* _REQUIREMENT_: Return word for word the part of the thread about whalers and hog's troughs between "## gafftapegreenia" and "trough strip light?", inclusive.

* _SUPPLIED TEXT_:
§

# Whaler? Hog's Trough?



## Footer

What is a "whaler"? How does it differ from a "hog's trough"?


----------



## derekleffew

Students-only until 06/28/10, please.


----------



## Drmafreek

Alright, I suppose I'll let the students go first.


----------



## dvsDave

Any students want to take a stab at this?


----------



## MrsFooter

Um, duh, a whaler is someone (preferably with a gray-ish beard,) who throws harpoons at large ocean mammals, while a hog's trough is something that you dump slop into so the piggies can eat. Like, totally duh!

Oh, wait, we were supposed to let the students go first? Sorry, guys.


----------



## gafftapegreenia

Is this a rehash of the strongback vs hogs trough debate?


----------



## Anvilx

Does a hog's trough have anything to do with a trough strip light?


----------



## otherwho

Whaler = low- profile stiffeners for steel framed flats – a steel hog trough [1] 
hog trough = "angle iron" made of wood. L shaped piece of wood [2] 

So a Whaler is used to made the set panels flat and thinner than a hog trough support/framing. The whaler differs from the hog trough use steel/metal not wood that a hog trough use. 

So is this even close?

sources
[1] Technical design solutions for theatre: the technical brief collection By Don Harvey, Yale School of Drama. Dept. of Technical Design
and Production (page 150) http://books.google.ca/books?id=hQVVpjT89i8C&lpg=PA149&ots=xAwVsy-Djb&dq=whaler%20theater&pg=PA150#v=onepage&q=whaler%20theater&f=false
[2] Scenic design and lighting techniques: a basic guide for theatre
By Chuck B. Gloman, Rob Napoli http://books.google.ca/books?id=9HQ...s trough theater&pg=PA179#v=onepage&q&f=false (page 179)


----------



## Footer

otherwho said:


> Whaler = low- profile stiffeners for steel framed flats – a steel hog trough [1]
> hog trough = "angle iron" made of wood. L shaped piece of wood [2]
> 
> So a Whaler is used to made the set panels flat and thinner than a hog trough support/framing. The whaler differs from the hog trough use steel/metal not wood that a hog trough use.
> 
> So is this even close?
> 
> sources
> [1] Technical design solutions for theatre: the technical brief collection By Don Harvey, Yale School of Drama. Dept. of Technical Design
> and Production (page 150) Technical design solutions for ... - Google Books
> [2] Scenic design and lighting techniques: a basic guide for theatre
> By Chuck B. Gloman, Rob Napoli Scenic design and lighting ... - Google Books (page 179)



Yup, thats it! One of my professors in college wrote that article, I have spent more days talking about hogs trough then I care to mention. Otherwho, care to add whaler to the wiki?


----------



## derekleffew

WHY is it called a whaler, and what does it have to do with "large ocean mammals"?


----------



## otherwho

Footer said:


> Yup, thats it! One of my professors in college wrote that article, I have spent more days talking about hogs trough then I care to mention. Otherwho, care to add whaler to the wiki?




i have not ever used a whaler, added to that i'm have both dyslexia and dysgraphia, therefor probability not the best person to write the wiki. I can not describe when/how to uses for whaler/ hog trough.

§

(Records from a dataset)
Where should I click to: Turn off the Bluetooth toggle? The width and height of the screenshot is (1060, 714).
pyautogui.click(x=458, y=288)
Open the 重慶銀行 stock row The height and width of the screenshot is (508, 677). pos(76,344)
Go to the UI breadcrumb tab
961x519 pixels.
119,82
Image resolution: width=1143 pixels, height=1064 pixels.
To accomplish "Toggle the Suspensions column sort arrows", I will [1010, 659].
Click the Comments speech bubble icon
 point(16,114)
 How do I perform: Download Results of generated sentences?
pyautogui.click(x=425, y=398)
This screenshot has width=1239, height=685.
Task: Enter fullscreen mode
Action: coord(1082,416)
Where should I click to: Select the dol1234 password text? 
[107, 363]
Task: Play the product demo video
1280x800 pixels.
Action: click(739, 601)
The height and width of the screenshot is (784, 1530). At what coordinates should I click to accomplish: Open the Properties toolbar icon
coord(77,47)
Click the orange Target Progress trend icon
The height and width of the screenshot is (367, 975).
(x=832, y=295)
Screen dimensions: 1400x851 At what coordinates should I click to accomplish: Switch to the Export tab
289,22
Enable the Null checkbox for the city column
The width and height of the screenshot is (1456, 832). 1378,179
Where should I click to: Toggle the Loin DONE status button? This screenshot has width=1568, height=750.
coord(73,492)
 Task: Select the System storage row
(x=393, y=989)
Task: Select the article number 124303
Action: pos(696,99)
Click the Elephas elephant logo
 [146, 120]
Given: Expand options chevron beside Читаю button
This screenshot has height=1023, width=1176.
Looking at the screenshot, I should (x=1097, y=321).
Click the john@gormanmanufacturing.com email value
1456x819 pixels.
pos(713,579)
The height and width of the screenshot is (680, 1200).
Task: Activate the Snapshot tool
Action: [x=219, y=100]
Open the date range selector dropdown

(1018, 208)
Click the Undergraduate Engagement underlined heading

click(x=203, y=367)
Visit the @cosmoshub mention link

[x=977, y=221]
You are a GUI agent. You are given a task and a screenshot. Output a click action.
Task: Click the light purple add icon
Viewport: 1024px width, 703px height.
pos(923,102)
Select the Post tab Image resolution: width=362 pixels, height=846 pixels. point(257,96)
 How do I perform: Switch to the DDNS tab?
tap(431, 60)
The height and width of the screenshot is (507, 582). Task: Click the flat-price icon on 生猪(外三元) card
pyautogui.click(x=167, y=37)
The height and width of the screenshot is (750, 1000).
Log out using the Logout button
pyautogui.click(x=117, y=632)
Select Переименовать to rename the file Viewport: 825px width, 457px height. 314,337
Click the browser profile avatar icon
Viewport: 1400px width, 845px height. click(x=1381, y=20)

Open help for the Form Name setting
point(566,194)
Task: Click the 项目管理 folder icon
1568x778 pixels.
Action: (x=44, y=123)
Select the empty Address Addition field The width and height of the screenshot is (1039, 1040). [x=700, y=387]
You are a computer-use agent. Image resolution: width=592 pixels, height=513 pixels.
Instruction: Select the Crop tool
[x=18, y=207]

§

* _WRITTEN ANSWER_:
## gafftapegreenia

Is this a rehash of the strongback vs hogs trough debate?


----------



## Anvilx

Does a hog's trough have anything to do with a trough strip light?